Avant sa carrière politique, ce docteur en droit, proche de François Perin, a passé 6 années comme assistant à l’Université de Liège et 10 ans dans les cabinets ministériels. Issu du Rassemblement wallon, il quitte ce parti au milieu des années 70 pour adhérer au PRL.
Successivement ministre des Affaires sociales de la Communauté française (1981-1985), ministre-président de l’exécutif de la Communauté française (1985-1988), député, sénateur, député européen (1995-1999), par ailleurs conseiller communal à Liège (jusqu’en 2006), Philippe Monfils assure désormais que sa nouvelle vie « sera heureuse, remplie et riche d’activités variées mais… sans politique ». « Il est temps de céder la place, non pas nécessairement aux jeunes – quand on voit la manière dont Alexander De Croo conçoit la politique…- mais tout simplement à d’autres », commente le ministre d’État.

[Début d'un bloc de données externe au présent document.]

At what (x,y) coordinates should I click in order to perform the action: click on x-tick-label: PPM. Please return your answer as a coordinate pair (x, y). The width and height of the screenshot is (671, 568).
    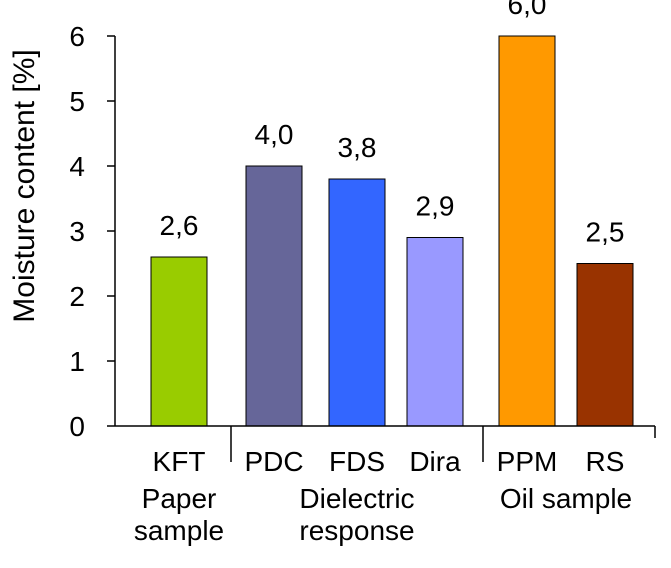
    Looking at the image, I should click on (528, 462).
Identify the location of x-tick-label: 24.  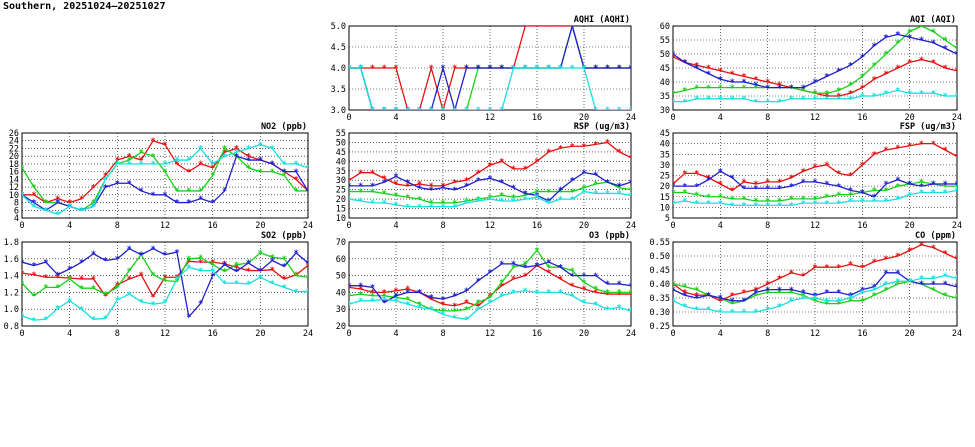
(631, 226).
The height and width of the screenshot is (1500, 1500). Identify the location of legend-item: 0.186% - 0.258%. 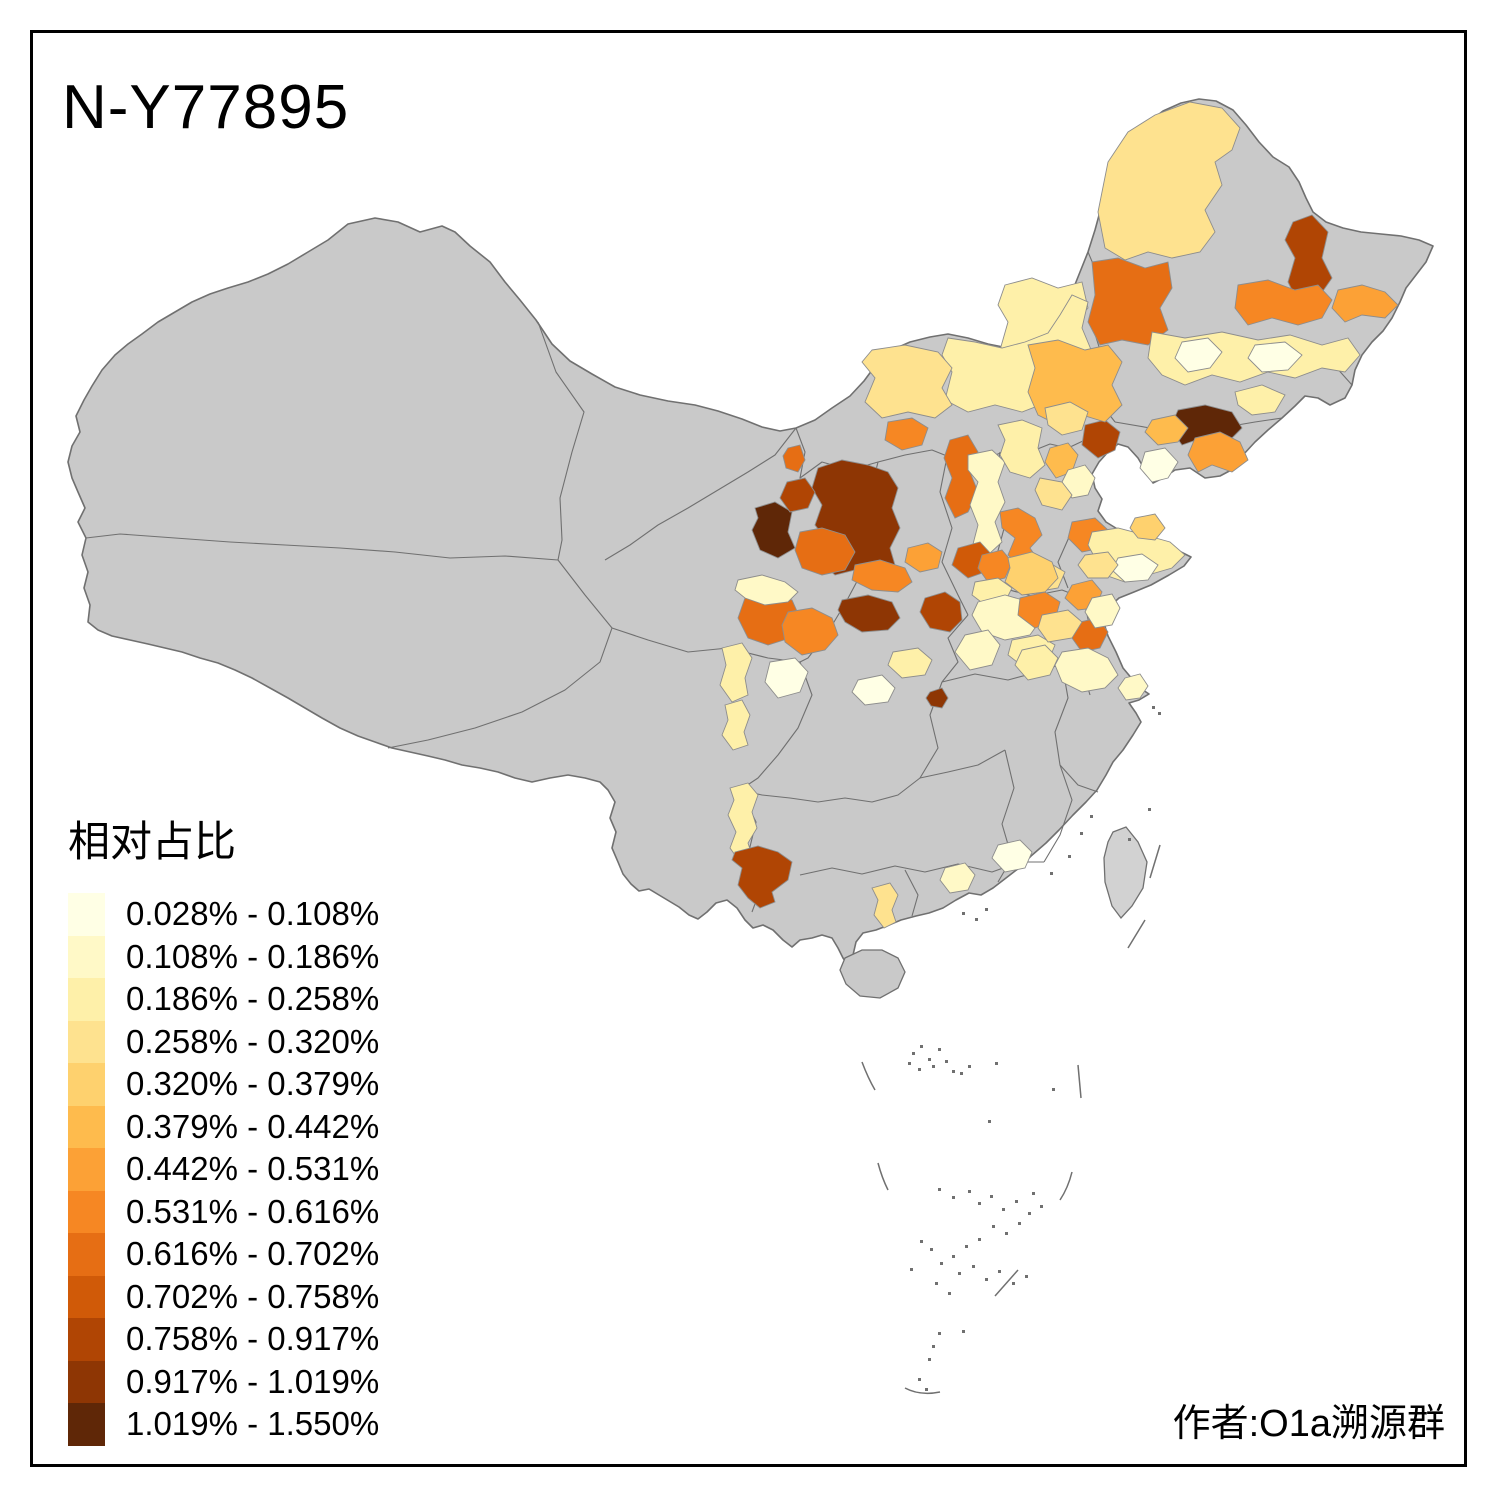
(224, 1000).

« À part le fait de bénéficier de funérailles plus importantes », dit-il, Philippe Monfils ne voit pas la nécessité de « s’accrocher » au Sénat ou à la Chambre jusqu’à son décès, « ou pire jusqu’à une vieillesse un peu gâteuse… » Si le MR le lui demande, il figurera sur les listes électorales « afin de ne pas abandonner son parti au moment de l’échéance électorale », mais uniquement à une place non éligible, prévient-il.